Donald Trump's attack on Germany has poked a hornet’s nest lurking beneath the EU's facade of unity
Donald Trump was right to criticise Germany for its billion dollar energy deals with Russia at the Nato summit in Brussels on Wednesday morning. He hit the nail on the head – and Angela Merkel where it hurts - when he took aim at the Nord Stream 2 pipeline project.
A consortium of Russian, German, Dutch and French companies plan to build the 750 mile Nord Stream 2 pipeline, which will funnel 2 trillion cubic feet of Kremlin-controlled gas into Germany from late 2019.

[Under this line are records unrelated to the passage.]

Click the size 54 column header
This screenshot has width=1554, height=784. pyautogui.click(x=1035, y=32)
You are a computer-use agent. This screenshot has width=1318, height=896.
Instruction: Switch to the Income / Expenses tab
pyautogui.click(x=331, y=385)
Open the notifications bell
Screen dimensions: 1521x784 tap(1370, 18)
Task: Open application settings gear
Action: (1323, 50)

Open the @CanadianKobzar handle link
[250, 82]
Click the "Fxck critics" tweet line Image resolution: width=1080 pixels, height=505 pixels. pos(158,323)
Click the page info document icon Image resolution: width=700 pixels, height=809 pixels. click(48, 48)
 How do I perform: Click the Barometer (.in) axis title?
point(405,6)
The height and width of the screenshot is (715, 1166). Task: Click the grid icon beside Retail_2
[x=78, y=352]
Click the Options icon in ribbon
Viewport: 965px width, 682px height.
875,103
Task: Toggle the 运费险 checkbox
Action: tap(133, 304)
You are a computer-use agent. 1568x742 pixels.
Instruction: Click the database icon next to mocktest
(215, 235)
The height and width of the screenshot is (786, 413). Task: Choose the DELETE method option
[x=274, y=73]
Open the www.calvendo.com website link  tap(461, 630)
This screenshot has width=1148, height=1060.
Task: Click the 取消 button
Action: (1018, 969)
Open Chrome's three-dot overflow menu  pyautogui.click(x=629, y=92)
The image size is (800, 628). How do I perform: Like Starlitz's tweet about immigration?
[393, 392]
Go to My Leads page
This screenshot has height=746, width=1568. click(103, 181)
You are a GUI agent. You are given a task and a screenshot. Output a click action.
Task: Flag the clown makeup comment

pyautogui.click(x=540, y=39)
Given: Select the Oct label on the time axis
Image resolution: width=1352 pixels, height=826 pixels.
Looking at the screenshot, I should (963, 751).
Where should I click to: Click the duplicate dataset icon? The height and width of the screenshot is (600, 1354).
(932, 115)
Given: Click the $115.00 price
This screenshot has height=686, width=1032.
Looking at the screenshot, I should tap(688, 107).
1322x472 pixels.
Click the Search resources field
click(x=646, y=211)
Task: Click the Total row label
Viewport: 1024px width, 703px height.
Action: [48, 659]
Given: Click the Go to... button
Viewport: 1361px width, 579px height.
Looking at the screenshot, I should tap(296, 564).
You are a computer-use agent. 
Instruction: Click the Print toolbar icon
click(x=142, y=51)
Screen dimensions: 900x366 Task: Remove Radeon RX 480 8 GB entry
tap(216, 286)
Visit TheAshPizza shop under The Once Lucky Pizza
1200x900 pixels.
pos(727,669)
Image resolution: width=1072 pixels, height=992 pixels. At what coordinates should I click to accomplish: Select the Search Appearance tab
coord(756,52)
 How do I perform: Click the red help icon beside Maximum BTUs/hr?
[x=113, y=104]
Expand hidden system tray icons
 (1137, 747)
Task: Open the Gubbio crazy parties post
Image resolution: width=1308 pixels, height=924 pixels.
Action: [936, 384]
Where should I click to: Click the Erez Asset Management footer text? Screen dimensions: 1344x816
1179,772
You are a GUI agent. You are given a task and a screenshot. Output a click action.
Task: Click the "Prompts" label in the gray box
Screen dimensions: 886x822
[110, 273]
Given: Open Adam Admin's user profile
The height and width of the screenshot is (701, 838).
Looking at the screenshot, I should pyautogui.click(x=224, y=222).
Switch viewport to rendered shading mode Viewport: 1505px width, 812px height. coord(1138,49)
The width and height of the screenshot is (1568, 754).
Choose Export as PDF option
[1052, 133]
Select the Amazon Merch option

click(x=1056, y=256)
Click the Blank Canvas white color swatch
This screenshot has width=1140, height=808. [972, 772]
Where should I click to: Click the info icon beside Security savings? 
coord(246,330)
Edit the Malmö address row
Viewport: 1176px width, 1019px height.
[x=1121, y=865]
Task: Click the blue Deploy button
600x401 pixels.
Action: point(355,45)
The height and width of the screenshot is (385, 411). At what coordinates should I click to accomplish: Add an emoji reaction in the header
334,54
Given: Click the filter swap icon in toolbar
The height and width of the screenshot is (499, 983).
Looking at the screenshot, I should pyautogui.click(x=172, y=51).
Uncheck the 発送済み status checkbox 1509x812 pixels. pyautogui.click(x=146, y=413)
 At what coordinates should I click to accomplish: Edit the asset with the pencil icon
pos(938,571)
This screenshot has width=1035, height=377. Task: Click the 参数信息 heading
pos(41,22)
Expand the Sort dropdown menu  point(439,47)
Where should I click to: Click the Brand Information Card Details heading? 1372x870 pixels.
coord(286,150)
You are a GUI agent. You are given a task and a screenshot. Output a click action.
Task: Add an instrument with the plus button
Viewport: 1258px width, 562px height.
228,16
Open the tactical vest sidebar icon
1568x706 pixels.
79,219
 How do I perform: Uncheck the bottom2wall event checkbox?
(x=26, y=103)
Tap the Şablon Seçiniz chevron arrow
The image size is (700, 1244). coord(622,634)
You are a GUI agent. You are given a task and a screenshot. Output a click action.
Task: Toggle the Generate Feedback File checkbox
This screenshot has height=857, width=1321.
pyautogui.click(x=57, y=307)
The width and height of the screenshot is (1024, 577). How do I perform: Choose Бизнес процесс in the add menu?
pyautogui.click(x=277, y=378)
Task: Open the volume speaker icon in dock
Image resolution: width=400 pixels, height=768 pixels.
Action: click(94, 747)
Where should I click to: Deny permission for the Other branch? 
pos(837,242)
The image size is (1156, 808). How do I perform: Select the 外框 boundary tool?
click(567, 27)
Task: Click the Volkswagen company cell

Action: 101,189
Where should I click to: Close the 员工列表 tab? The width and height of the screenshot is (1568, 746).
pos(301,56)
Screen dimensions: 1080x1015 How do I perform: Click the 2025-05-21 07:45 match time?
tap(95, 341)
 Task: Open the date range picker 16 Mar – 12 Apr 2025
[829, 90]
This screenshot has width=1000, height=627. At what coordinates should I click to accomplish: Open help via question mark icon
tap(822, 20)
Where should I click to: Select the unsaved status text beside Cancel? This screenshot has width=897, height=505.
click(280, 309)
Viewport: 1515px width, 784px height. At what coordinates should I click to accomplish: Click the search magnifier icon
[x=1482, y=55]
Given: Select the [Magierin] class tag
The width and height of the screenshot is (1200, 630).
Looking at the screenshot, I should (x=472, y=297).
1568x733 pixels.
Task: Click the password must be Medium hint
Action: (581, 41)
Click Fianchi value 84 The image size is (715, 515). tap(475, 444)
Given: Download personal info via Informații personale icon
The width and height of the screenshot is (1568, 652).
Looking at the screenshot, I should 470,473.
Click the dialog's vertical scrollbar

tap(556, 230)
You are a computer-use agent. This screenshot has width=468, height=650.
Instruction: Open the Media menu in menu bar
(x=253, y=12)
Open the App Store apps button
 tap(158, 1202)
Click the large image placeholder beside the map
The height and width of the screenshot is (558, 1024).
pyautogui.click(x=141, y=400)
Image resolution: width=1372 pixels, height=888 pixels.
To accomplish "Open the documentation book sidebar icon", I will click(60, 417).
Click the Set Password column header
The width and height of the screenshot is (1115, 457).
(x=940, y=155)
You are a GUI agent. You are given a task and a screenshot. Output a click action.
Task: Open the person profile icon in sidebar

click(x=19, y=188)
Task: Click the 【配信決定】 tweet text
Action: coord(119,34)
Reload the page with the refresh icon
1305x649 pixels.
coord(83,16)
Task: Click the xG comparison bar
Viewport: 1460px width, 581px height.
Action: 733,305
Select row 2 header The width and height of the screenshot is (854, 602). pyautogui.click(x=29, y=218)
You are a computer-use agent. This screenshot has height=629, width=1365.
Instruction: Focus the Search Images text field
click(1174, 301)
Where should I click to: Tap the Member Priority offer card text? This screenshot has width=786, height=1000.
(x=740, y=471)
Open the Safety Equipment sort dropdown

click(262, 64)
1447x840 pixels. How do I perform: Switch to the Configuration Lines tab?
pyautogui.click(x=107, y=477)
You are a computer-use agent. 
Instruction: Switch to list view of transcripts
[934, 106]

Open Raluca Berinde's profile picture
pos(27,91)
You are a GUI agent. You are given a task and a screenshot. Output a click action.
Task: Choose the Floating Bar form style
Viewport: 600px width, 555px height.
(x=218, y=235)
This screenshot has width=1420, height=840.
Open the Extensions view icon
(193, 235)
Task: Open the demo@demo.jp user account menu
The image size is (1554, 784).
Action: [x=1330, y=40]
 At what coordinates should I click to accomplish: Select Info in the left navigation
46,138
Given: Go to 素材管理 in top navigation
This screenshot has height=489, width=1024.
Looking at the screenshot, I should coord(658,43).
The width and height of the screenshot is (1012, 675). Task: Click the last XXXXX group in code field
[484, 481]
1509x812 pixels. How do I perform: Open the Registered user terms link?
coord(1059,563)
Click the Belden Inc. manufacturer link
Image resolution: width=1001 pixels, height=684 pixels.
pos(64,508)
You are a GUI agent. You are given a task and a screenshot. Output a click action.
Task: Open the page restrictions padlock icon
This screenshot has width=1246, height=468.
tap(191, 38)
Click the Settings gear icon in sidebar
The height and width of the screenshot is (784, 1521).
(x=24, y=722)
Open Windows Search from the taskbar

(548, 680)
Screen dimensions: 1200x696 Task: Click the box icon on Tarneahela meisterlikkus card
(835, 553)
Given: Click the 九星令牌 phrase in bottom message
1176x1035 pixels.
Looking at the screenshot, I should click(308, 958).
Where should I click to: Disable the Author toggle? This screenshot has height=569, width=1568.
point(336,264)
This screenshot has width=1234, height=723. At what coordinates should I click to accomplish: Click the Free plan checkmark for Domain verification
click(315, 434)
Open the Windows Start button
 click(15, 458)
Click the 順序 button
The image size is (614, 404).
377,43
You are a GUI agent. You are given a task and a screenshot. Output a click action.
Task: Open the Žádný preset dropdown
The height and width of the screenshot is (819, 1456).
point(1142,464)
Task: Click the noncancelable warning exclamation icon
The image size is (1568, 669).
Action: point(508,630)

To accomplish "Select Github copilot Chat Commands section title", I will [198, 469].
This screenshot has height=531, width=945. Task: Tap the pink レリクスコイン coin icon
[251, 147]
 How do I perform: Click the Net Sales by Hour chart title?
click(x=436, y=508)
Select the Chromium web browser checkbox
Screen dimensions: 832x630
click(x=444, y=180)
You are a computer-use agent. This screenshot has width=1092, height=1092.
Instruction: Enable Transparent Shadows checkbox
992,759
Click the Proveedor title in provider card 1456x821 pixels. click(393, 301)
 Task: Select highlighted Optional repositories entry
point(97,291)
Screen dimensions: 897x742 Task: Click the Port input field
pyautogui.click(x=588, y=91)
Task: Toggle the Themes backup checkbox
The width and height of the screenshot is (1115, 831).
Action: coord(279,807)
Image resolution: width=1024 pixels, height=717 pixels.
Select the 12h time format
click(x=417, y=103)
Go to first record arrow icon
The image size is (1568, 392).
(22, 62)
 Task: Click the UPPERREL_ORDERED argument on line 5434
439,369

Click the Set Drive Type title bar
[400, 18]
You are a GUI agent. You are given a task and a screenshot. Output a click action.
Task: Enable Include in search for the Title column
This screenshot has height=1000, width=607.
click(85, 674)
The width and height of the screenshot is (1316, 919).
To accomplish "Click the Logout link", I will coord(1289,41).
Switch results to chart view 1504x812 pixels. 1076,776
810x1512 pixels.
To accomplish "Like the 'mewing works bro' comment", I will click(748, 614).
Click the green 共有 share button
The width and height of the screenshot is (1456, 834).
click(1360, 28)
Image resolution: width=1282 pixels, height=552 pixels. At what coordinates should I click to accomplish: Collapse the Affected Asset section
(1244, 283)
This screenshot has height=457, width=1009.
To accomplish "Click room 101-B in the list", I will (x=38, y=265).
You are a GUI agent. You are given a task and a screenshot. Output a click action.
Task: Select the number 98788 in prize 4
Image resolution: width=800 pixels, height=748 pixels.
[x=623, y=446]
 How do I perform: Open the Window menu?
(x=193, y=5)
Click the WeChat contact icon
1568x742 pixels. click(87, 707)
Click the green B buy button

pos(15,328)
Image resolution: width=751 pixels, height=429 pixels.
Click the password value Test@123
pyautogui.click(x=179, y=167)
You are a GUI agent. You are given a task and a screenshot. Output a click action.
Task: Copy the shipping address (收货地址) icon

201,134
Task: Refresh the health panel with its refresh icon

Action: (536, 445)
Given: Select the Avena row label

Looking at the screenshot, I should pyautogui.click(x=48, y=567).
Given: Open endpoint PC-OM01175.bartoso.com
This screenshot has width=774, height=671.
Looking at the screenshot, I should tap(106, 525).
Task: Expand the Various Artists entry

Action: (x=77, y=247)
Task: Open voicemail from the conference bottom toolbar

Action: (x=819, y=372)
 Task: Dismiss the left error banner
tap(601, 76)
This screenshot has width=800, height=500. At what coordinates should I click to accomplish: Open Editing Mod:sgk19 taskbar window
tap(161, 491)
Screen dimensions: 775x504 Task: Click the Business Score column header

The lead Russian company is the state-owned Gazprom, which has former German Chancellor Gerhard Schröder on its staff roster and a controlling 51 per cent share in the project, which will cost at least $15 billion.
“Germany makes a massive oil and gas deal with Russia, where we’re supposed to be guarding against Russia, and Germany goes and pays billions and billions of dollars a year to Russia,” Mr Trump told Jens Stoltenberg, the Nato secretary general on Wednesday morning before pointing out, yet again, that Berlin had failed to meet its Natodefence spending target of 2 percent of GDP.
Nord Stream 2 has caused bitter recriminations in the European Union, with critics accusing Berlin of undermining the EU’s united front against Russia and weakening the bloc’s ties with a wounded Ukraine.
Video:
As well as flying in the face of Brussels’ foreign policy, the pipeline bypasses Ukraine and Eastern European EU countries, depriving them of valuable transit fees and exacerbating the bloc’s crippling addiction to Russian gas imports, while strengthening Russian influence. Gazprom supplies almost 40 percent of Europe’s gas supply.
Mr Trump may have exaggerated when he described Germany as a“captive of Russia” but even the most slavish admirers of the EU were forced to admit the volatile US president had a point.